_Task requirements_
Look at the data below and print exactly the lines from its first line through the line with "Screen dimensions: 1024x713"; the pictures stay out of the copy.

_Entries provided_
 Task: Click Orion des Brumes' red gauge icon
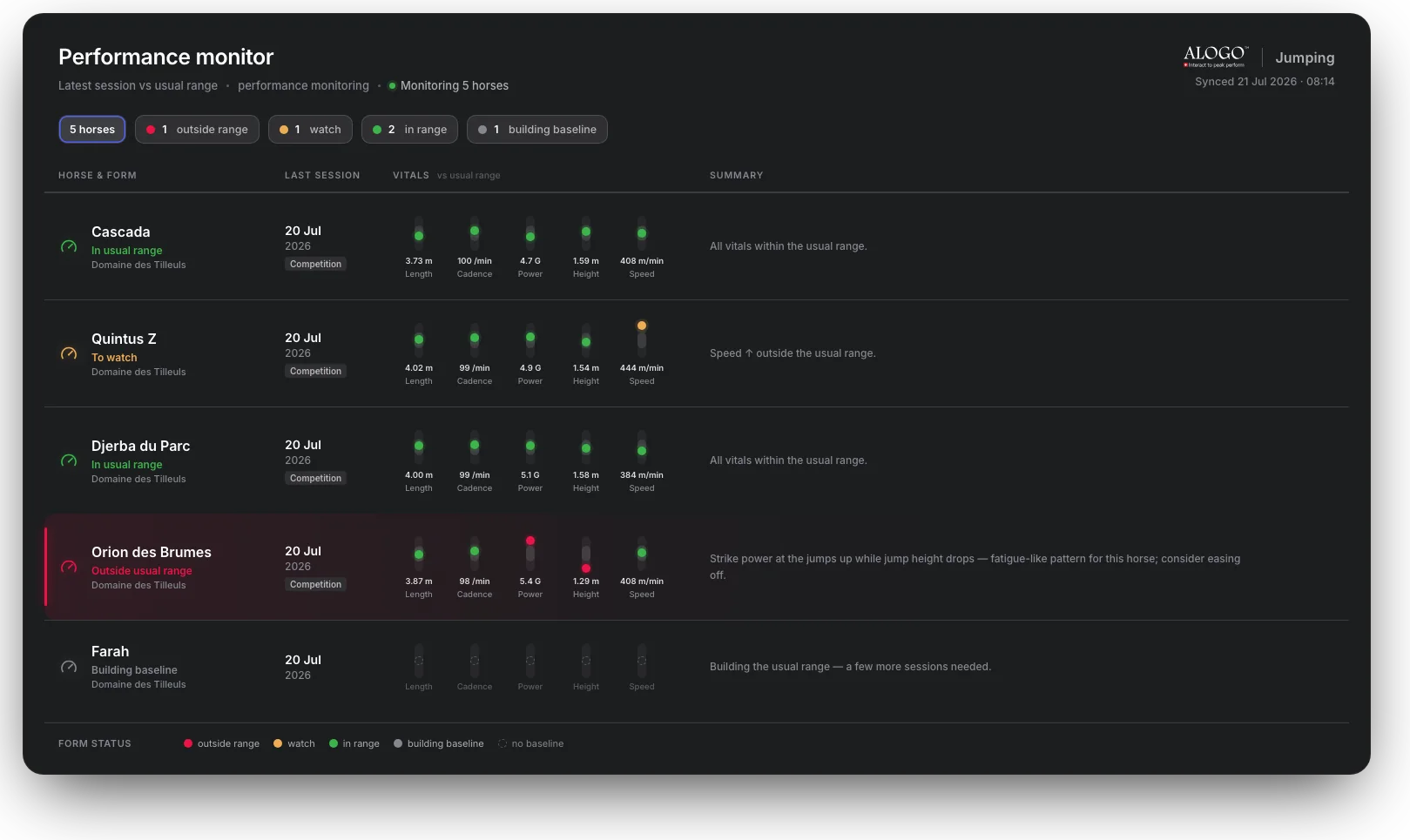[69, 568]
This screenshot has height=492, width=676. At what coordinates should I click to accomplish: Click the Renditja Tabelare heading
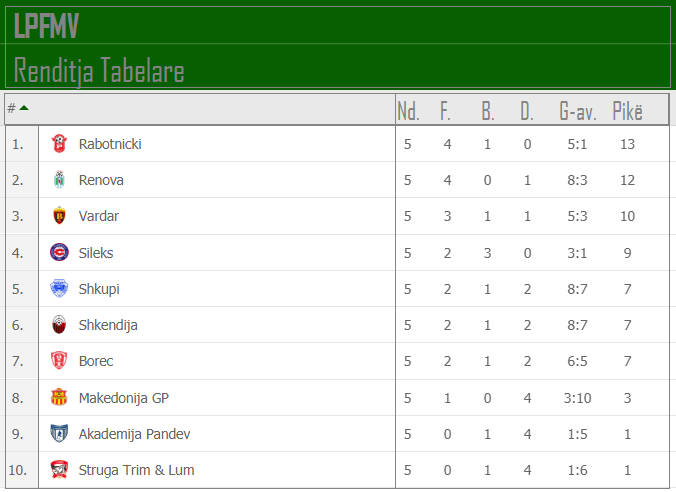(99, 70)
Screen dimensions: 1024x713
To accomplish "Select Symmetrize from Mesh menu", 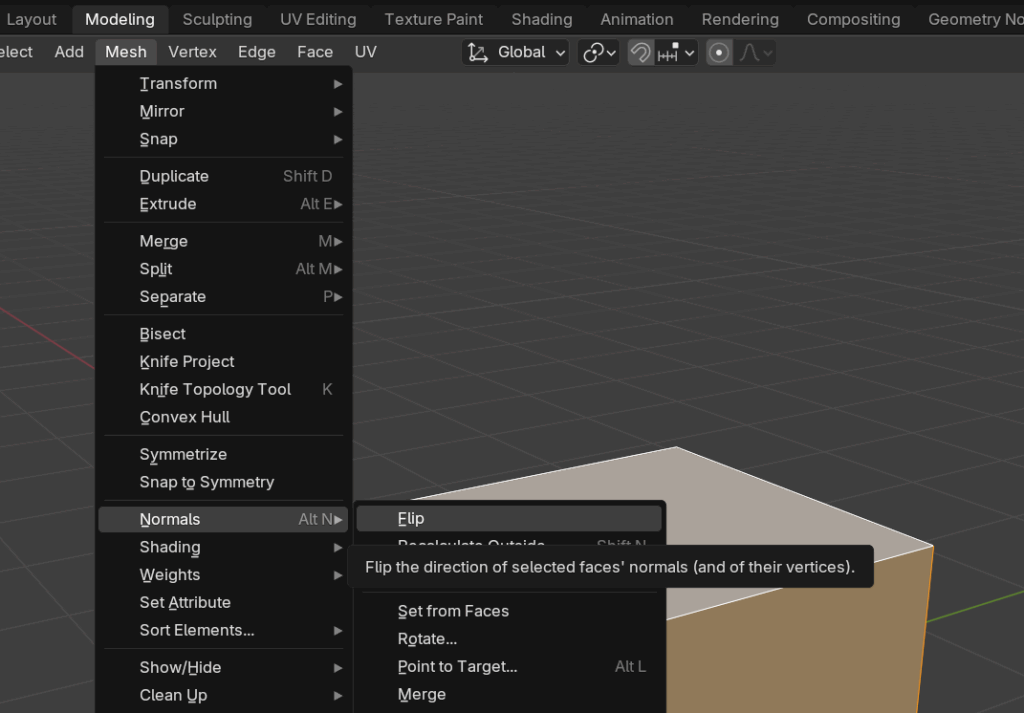I will pos(183,454).
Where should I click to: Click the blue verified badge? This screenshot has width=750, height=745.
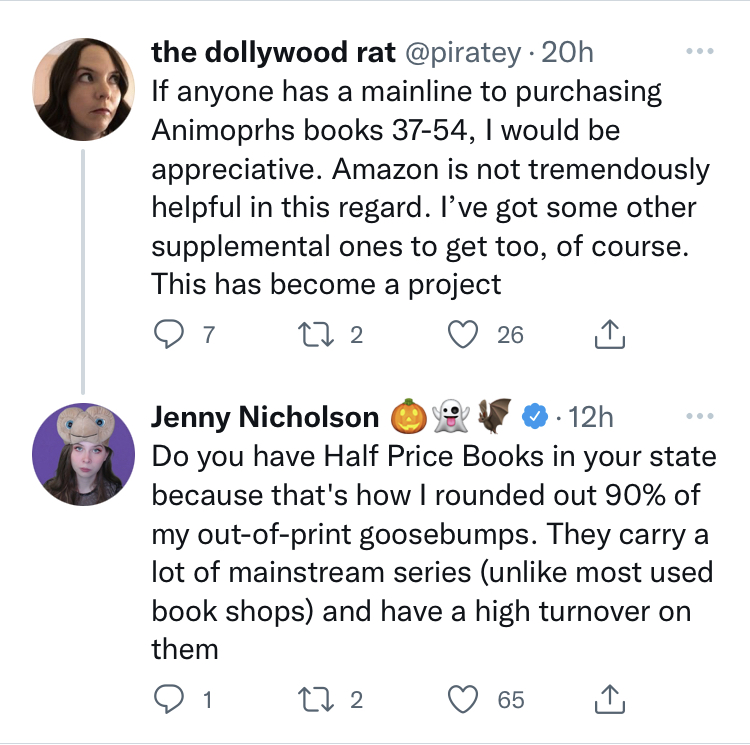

_Response_
 Task: Click Orion des Brumes' red gauge icon
[69, 568]
This screenshot has height=492, width=676. At what coordinates should I click to accomplish: Click the Renditja Tabelare heading
(99, 70)
Screen dimensions: 1024x713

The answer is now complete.